++++ Material for this exercise

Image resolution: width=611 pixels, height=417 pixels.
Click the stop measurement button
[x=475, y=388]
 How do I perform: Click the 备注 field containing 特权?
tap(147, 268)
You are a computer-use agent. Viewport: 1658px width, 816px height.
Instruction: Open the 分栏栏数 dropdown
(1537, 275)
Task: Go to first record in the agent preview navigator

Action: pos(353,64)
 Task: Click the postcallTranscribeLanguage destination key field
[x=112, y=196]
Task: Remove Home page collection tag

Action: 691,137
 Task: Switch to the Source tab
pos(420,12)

++++++++
++++ Material for this exercise

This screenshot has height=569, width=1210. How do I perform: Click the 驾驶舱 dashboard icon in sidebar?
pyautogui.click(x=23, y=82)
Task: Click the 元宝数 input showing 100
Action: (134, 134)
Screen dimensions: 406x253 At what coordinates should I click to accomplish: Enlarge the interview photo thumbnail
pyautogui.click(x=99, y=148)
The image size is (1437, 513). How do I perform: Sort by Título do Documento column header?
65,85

++++++++

=== Task requirements ===
Please retype the part of the records that opens with the line containing "You are a computer-use" and closes with the line containing "pos(420,12)", including both of those lines.

=== Solution for this problem ===
You are a computer-use agent. Viewport: 1658px width, 816px height.
Instruction: Open the 分栏栏数 dropdown
(1537, 275)
Task: Go to first record in the agent preview navigator

Action: pos(353,64)
 Task: Click the postcallTranscribeLanguage destination key field
[x=112, y=196]
Task: Remove Home page collection tag

Action: 691,137
 Task: Switch to the Source tab
pos(420,12)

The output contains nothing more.